Word and element pointing items
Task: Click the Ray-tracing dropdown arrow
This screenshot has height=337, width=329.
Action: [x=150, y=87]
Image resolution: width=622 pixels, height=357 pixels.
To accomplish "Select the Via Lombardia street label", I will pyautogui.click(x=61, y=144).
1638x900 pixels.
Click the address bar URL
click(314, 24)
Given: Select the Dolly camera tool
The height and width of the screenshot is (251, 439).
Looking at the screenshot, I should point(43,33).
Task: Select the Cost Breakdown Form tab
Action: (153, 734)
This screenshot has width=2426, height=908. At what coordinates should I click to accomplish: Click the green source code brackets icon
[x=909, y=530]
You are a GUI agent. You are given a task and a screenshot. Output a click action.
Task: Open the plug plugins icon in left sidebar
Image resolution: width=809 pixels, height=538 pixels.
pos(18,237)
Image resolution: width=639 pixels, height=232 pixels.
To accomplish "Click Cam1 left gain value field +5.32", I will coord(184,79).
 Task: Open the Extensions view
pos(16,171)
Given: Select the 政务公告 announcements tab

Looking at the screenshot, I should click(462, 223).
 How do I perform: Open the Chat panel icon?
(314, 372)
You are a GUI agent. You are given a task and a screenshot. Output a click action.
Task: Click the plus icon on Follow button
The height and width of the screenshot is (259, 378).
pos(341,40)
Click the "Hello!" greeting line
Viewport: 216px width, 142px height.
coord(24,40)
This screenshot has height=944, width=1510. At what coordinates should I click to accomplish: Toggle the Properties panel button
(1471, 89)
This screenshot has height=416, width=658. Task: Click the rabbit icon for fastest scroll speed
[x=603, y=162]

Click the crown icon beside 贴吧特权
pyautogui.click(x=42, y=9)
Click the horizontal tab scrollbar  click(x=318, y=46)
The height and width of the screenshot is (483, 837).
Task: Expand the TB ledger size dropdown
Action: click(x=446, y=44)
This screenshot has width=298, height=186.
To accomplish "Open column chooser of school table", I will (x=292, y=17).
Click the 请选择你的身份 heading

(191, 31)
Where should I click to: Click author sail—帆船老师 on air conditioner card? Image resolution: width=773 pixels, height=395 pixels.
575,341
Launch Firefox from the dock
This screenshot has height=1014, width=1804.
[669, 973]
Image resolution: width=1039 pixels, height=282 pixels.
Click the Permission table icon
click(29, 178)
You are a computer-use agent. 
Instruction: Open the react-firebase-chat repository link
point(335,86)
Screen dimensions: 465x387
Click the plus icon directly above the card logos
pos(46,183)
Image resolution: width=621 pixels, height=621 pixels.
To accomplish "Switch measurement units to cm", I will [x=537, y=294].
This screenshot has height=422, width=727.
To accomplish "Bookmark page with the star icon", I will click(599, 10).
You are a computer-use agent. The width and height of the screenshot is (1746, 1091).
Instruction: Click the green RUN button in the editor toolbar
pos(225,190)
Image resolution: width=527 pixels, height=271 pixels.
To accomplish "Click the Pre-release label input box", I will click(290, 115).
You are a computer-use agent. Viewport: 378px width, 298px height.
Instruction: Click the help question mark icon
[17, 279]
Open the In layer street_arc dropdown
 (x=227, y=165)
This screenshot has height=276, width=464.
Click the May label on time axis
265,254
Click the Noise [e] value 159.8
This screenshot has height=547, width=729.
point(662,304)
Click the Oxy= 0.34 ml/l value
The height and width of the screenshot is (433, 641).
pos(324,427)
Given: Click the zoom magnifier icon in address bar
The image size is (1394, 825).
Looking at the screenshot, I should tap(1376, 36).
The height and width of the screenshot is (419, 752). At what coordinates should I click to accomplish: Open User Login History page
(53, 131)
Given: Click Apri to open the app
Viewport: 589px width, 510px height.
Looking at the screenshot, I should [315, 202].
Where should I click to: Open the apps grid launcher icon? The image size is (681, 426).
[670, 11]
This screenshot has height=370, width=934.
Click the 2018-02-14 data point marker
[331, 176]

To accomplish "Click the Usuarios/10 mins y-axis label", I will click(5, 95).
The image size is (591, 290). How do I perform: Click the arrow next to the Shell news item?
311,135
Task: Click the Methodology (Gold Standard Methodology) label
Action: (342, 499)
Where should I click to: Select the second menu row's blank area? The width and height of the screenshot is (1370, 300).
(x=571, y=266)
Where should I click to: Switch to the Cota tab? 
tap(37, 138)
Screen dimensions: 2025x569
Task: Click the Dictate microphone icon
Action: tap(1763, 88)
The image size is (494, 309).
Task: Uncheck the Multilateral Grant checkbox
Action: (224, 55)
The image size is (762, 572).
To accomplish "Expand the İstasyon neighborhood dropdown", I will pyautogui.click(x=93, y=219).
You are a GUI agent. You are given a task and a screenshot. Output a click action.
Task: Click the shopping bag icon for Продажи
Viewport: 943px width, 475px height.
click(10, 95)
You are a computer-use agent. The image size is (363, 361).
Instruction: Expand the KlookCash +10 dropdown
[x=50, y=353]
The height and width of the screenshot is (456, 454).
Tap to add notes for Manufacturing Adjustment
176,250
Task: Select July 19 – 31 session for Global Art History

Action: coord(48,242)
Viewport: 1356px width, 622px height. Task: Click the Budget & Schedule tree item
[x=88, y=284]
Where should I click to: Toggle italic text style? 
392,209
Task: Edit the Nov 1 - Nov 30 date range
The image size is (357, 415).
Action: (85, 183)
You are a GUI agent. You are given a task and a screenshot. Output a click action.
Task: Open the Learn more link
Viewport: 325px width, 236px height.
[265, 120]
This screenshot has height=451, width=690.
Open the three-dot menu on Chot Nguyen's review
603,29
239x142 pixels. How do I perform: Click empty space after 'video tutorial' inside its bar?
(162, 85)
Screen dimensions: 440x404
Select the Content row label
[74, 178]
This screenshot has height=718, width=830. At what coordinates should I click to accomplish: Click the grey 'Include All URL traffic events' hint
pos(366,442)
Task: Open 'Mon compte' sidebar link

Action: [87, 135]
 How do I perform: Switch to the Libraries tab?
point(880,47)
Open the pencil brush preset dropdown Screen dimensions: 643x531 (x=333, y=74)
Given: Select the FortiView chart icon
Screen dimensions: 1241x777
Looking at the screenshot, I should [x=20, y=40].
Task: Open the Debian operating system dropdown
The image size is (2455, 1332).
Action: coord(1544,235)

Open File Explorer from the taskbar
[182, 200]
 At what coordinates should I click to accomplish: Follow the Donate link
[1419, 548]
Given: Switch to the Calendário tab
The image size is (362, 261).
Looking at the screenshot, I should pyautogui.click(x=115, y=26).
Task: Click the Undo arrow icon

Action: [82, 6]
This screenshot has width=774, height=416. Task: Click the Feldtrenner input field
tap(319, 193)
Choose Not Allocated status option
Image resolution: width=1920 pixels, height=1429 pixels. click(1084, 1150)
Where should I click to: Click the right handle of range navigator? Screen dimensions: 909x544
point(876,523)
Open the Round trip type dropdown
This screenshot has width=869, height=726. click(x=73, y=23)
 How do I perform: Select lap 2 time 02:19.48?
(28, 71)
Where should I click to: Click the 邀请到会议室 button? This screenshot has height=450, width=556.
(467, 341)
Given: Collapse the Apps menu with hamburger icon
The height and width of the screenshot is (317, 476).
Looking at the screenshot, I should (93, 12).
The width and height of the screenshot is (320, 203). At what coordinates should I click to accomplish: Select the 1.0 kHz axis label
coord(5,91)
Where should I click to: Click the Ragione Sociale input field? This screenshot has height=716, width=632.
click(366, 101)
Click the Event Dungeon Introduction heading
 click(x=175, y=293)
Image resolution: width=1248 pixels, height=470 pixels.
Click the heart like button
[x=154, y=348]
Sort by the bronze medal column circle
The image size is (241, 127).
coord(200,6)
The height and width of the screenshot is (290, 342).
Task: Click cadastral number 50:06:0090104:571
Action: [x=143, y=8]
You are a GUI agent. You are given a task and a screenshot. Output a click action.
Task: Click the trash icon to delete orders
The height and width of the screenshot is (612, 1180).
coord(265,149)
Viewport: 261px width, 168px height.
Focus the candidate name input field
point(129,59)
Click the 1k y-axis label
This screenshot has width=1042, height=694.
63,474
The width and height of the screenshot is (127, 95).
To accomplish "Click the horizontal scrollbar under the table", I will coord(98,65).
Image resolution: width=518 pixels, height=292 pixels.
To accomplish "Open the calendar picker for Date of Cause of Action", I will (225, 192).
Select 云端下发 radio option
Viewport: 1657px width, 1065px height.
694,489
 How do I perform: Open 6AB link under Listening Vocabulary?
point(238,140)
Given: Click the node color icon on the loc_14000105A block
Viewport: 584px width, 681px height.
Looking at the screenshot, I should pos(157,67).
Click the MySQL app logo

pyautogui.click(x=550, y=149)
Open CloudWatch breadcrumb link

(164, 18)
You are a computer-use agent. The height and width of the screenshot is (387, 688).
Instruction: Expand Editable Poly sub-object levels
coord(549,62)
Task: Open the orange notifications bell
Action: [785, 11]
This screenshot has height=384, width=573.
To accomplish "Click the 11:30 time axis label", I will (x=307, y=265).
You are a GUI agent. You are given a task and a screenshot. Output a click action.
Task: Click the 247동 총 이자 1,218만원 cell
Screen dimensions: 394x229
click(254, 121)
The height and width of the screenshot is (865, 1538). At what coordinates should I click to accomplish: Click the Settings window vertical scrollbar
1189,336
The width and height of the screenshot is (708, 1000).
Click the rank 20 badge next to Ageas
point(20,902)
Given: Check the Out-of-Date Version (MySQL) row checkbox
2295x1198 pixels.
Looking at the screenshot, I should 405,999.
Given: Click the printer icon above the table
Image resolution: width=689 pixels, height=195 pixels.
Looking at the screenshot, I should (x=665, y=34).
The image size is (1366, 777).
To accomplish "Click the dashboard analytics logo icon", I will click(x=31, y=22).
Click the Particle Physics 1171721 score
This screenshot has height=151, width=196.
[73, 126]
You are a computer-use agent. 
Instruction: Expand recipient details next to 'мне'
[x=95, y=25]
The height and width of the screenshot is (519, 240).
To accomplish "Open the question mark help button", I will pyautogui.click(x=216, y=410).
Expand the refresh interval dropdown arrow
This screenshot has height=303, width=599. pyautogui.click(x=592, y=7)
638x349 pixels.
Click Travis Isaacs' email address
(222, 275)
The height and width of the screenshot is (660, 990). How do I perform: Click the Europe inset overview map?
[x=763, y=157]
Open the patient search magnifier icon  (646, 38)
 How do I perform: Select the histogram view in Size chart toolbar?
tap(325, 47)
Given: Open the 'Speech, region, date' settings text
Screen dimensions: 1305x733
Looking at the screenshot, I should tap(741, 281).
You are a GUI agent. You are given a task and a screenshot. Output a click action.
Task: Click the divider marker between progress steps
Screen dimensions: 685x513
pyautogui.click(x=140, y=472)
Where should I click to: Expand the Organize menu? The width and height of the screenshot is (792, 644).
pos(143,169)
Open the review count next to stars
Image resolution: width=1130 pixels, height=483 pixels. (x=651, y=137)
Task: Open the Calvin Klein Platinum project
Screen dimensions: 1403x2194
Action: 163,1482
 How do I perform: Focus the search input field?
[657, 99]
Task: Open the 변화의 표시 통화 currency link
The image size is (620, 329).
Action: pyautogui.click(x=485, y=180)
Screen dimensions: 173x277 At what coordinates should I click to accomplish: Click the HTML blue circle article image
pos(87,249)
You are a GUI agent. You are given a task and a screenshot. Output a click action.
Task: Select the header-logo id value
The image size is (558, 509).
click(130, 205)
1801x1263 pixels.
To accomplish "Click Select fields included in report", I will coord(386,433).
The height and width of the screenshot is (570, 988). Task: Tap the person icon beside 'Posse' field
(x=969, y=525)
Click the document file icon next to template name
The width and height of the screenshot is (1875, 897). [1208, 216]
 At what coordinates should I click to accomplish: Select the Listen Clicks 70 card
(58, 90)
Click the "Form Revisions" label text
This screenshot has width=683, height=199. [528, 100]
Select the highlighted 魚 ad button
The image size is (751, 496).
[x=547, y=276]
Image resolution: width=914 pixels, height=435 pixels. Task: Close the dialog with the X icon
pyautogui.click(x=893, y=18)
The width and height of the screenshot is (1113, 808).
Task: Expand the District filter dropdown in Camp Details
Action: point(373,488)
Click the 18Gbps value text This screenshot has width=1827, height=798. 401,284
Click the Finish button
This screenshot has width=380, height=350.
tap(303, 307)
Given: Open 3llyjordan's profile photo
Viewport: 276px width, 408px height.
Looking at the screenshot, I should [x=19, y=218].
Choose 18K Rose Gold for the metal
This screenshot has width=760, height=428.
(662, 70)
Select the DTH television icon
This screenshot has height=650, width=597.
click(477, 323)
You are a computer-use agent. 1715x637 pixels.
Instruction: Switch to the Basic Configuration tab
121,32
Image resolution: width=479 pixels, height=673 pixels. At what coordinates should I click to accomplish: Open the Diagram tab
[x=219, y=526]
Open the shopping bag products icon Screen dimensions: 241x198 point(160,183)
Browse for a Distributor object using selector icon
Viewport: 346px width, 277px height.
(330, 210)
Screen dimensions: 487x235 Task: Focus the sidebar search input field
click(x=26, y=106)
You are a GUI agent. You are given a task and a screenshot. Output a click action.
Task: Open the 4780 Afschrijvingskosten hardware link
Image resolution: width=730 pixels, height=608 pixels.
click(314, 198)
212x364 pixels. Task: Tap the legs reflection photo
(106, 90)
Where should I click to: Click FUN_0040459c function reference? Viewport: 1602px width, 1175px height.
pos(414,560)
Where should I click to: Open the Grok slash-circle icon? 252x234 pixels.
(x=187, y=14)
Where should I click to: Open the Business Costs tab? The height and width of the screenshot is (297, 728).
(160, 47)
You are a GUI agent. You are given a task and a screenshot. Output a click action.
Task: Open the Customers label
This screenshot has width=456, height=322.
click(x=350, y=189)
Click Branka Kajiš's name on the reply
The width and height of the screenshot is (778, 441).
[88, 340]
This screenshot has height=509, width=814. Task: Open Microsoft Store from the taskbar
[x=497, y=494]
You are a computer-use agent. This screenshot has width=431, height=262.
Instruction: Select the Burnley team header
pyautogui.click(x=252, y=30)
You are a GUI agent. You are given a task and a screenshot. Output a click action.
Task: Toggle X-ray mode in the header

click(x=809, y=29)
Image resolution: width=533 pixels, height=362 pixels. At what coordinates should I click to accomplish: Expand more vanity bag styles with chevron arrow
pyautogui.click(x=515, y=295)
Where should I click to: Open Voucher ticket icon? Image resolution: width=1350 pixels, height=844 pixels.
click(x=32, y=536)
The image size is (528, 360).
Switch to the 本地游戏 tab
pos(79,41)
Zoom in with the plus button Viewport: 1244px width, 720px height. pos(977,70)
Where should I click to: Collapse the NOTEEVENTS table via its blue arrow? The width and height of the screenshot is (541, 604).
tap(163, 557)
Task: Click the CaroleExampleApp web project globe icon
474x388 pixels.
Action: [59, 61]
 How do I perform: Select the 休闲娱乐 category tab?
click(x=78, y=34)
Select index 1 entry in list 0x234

• _Stated goal_
Could you write out the items from the line with "You are a computer-use agent. This" to the line with "pyautogui.click(x=252, y=30)" again in full, offsetting every click coordinate in the answers by -49?

• _The response_
You are a computer-use agent. This screenshot has width=431, height=262.
Instruction: Select the Burnley team header
pyautogui.click(x=203, y=-19)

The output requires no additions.